**YOUR GOAL**
Pick out each line in the records below that contains the word "coordinates", and copy those lines as they appear.

**DATA SHOWN**
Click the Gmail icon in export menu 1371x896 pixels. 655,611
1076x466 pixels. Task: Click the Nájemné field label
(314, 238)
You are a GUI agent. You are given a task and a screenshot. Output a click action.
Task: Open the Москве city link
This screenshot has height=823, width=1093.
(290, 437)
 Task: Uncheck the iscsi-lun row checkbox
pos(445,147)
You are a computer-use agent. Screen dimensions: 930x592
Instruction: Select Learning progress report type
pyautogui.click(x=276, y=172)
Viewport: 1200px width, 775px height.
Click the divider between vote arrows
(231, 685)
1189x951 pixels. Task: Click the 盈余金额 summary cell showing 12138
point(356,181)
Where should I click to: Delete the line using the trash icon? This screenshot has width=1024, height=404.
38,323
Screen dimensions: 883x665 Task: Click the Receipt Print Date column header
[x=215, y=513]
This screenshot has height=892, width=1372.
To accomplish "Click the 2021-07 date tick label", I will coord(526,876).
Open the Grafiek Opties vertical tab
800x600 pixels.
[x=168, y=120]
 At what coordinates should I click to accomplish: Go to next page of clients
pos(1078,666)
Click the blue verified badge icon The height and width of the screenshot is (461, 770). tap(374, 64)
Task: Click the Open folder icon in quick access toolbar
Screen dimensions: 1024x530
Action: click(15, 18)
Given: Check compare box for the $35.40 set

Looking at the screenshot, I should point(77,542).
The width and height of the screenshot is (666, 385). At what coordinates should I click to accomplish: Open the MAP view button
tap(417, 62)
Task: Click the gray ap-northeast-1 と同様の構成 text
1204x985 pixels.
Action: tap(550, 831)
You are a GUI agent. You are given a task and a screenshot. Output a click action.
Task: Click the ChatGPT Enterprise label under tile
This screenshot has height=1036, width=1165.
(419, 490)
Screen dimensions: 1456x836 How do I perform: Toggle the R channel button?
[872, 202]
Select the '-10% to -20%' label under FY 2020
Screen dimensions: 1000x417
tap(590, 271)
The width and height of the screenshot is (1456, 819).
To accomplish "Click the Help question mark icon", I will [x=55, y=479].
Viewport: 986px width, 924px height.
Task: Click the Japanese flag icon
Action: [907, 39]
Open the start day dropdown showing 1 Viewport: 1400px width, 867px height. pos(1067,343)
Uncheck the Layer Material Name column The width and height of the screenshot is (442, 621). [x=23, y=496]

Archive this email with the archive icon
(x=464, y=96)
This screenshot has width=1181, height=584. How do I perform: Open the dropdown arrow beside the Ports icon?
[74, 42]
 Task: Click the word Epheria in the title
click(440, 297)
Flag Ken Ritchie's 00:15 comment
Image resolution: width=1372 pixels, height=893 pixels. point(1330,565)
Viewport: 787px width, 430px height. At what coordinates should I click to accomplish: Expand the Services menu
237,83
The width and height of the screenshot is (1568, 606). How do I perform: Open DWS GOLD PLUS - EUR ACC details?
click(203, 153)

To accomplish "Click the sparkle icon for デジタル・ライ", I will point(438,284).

**WRITTEN RESPONSE**
 At what coordinates should I click to accomplish: Go to next page of clients
The width and height of the screenshot is (666, 385). At what coordinates should I click to accomplish: Open the MAP view button
Viewport: 787px width, 430px height. At what coordinates should I click to accomplish: Expand the Services menu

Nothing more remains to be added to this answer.